Facebook reminds me of a big, flippin’ party with lots of different guests. I imagine all 600+ of my Facebook friends wandering around a big room holding various drinks in their hands trying to talk above all the noise.
There are those who are party poopers and those who are party animals. Then you have party planners and party crashers. And, as always there is the life of the party. Regardless of which party person you are, you are not alone. Whether you call it The Facebook or just plain Facebook (which is it anyway?) I think most of you would agree that life without Facebook is hard to imagine.
What better way can you think of to stalk an ex, remember your neighbor’s birthday, invite 50 people to your Pampered Chef party, or find out that your highschool classmate is newly divorced. Myself, I spend a ridiculous amount of time nosing in people’s business and their pictures and sometimes even their friend’s list looking around at all the crazy. Some days, the crazy keeps me busier than a raccoon in a trashpile. On the days I don’t have time to check in (yes, there are days), I spend some time before bed getting caught up on what went down.
The crazy flags? Oh yes indeed, they fly high on The Facebook.
Which explains why I fit in so well over there.
I typically classify my Faceb0ok friends into categories depending on how they like to party. Depending on my mood, I can be the life of the party, or a party pooper, so if you’re reading this thinking she’s talking about me, chances are, you are wrong, because I am, without a doubt, the craziest girl at this party.
The Players– And I don’t mean “playas”. I am speaking of the folks who spend hours planting, plowing and harvesting imaginary crops as if their very lives depend on their timely Facebook farming skills. One statistic says that 53% of Facebook users are gamers, so I realize there are a bunch of y’all. I just don’t get why some gamers find it necessary to let the Facebook population know that their crops are watered. Just think of the food you could actually have at your disposal if you spent that much time on a real live garden.
Oh, and if you happen to be one of those who play Mafia Wars, please don’t hunt me down and shoot me for voicing my opinion.
Now, if Words With Friends ever goes live on Facebook, all bets are off.
Dirty Laundry Dorks- There are at least two people in my long list of Facebook friends who use Facebook to air their personal, dirty laundry. They post about family business that has absolutely NO business being aired in such a public forum. They share freely and frequently and in some cases it is all I can do to NOT respond. If you are one of those people who use your Facebook to share personal family business, you should know that it makes you look like a dork. I never thought I would say this but there IS such a thing as too much information.
Peeping Toms – Of my 600+ friends, there are several [read: A LOT] who I have never heard from. Not a single status update. Not a single comment. When they see you out in public and mention something that lets you know they HAD to read it on your Facebook, you wonder where they’ve been all this time.
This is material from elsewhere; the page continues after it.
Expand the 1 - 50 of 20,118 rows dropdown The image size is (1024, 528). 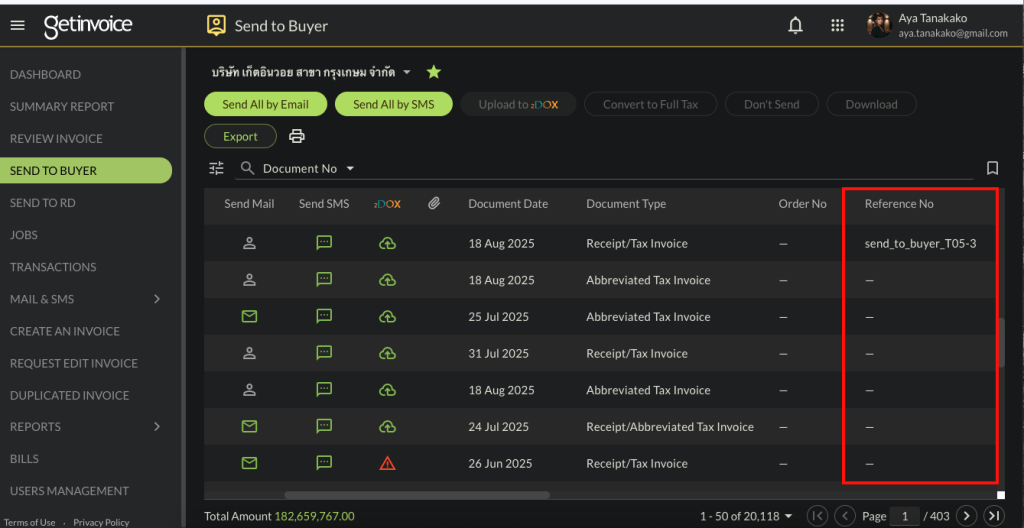click(x=788, y=516)
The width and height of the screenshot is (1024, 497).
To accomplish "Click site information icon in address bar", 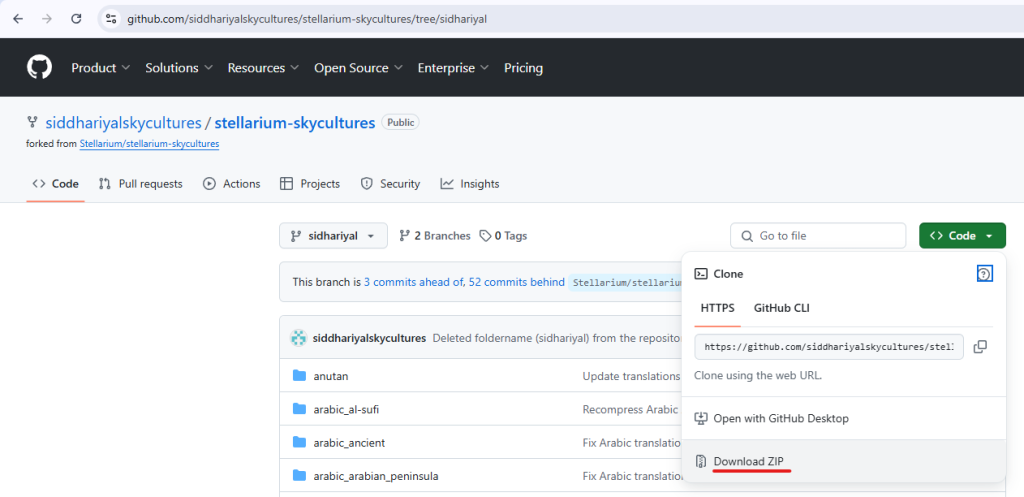I will pos(111,18).
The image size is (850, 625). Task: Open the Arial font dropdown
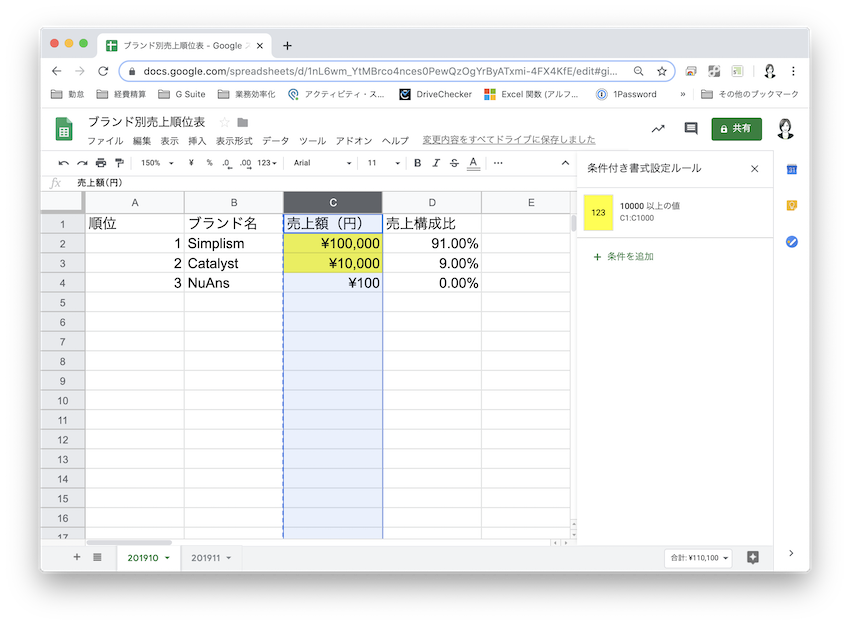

They hide behind the bushes and come out only to nose around in everyone else’s business. Not that I have a problem with people nosing in someone else’s business, I just feel like you should at least stand up and be heard once in awhile.
Potty Mouths – Oh my word, if there is one thing that aggravates me more than anything it’s those who drop the F-bomb in their status updates. I get that most of us are adults, but I don’t get why people feel it necessary to use that word in their status updates. Seriously, there are so many other words you can use to get your point across. Find one.
Love Birds – Y’all know this type, right? These are the people who display romantic love notes on the front page of their Facebook. They get all lovey-doveyand leave each other affectionate messages as if they are the only two people on the Facebook planet.
[And just so y’all know, I would definitely be a love bird if McDaddyhad a Facebook.]
Open Books – Don’t you just love it when Facebook friends are open books. You know the ones. They update every single hour with where they are, what they are doing, where they’re going, and where they’ve been. Not that I mind any of these, because hello? Nosey, much? Oh, and they are also the ones who check in. To bed.
Cliff Hangers – This type aggravates the living daylights out of me. They give you just enough information in the status update to make you want to know more. I want to ask when, why, how and how-dare-you- leave us hanging.
Sad-Sacks:These folks never have one single good thing to say. They are Negative Nellies and spend their time on Facebook letting the world know how miserable it is to be them. There’s not a person I can think of who actually enjoys reading this mess. Cheer up. It could be a lot worse.
Did you find yourself at the party? Are you a party pooper or a party animal or the life of the party?